New Article Published in English in Education (Routledge)

My latest article ‘Exploring dialogic teaching of GCSE English Literature within increasingly regulated school environments’ can be read in English in Education. Below is a little snippet of the article. It’s peer-reviewed. It came about, I think, because I’m trying to reconcile (and somewhat failing) the dichotomy between exploring thought, learning, and so on, with the ever-present drive for constraint and compliance within institutions. The two don’t go together. A compliant class is not freely explorative. A freely explorative class cannot be compliant. It’s a dilemma. Anyway, I wrote about it here.

Dialogic pedagogy is well-established in English education research; however, it is typically enacted within highly regulated, assessment-driven classroom environments. This article offers a practice-led, autoethnographic account of teaching GCSE English Literature in a hyper-regulated secondary school context. It examines how institutional norms of surveillance and compliance shape students’ willingness to interpret.
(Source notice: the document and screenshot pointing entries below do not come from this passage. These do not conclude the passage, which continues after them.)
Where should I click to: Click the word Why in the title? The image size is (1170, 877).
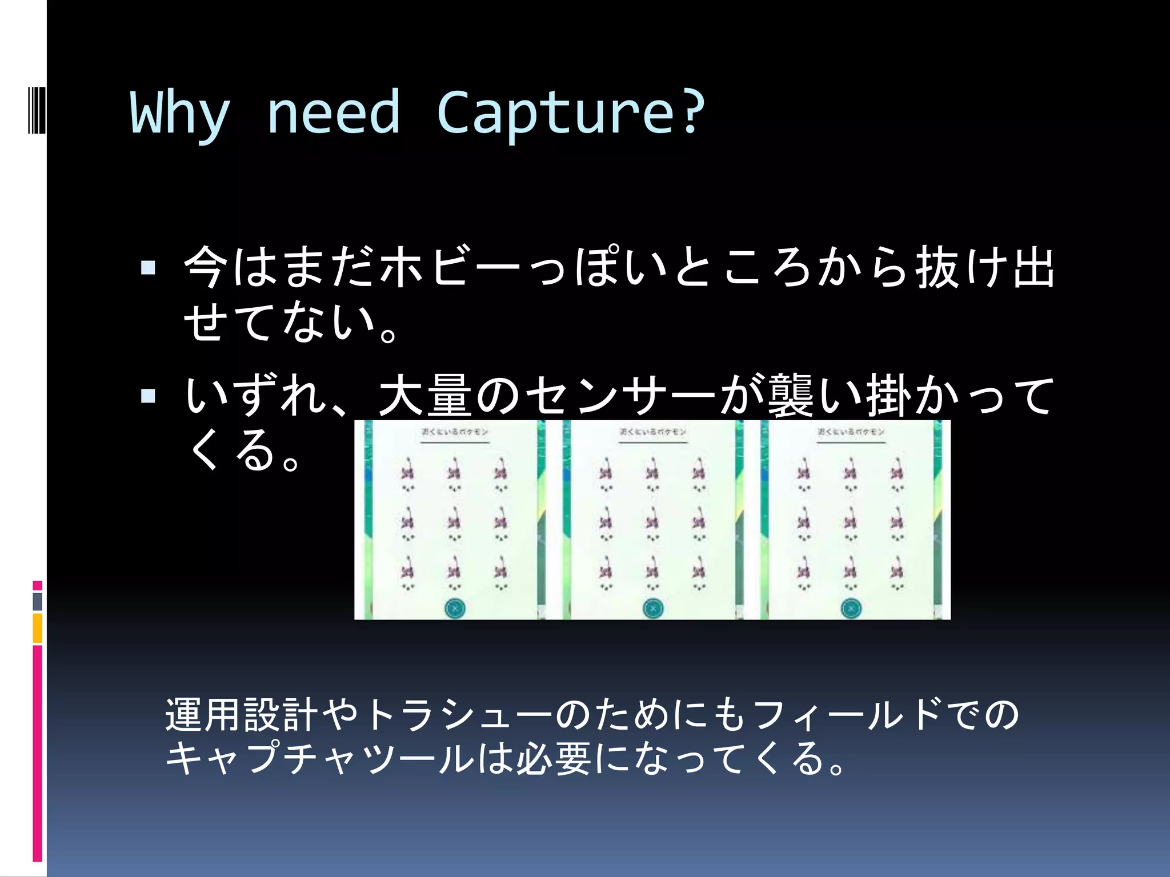(x=181, y=113)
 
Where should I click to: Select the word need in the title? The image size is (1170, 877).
(x=334, y=113)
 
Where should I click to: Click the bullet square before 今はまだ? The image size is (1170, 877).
(x=148, y=268)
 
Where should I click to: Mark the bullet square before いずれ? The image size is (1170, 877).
(x=148, y=396)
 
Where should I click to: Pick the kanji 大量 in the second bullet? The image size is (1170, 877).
(x=425, y=396)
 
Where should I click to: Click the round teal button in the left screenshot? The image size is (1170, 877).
(x=454, y=609)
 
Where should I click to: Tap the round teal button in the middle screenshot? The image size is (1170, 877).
(x=652, y=609)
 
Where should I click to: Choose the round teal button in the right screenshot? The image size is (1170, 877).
(x=851, y=609)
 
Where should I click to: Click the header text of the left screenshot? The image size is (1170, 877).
(x=455, y=432)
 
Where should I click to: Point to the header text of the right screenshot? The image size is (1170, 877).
(x=851, y=432)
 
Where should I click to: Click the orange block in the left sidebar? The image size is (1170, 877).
(x=38, y=628)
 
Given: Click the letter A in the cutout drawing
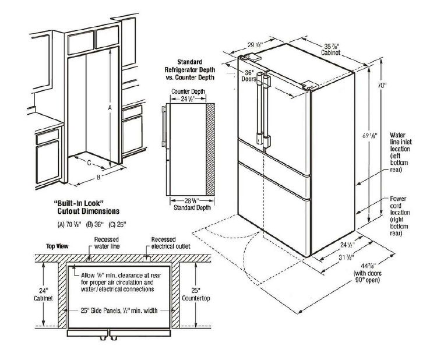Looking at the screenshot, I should pos(108,107).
Drawing on classroom episodes, including changes to seating arrangements and exploration of patriarchal power in Romeo and Juliet, this study reframes current dialogic teaching as a method enacted under conditions of constraint. It explores how classroom conditions mediate whether context functions as sanctioned knowledge within a regulated school system, or as an independent critical lens, freely explored by each student. While grounded in the terminology of GCSE assessment in the UK, the analysis contributes to international conversations about teaching literature dialogically within increasingly regulated school environments.

Halay, A. M. (2026). Exploring dialogic teaching of GCSE English Literature within increasingly regulated school environments. English in Education, 1–12.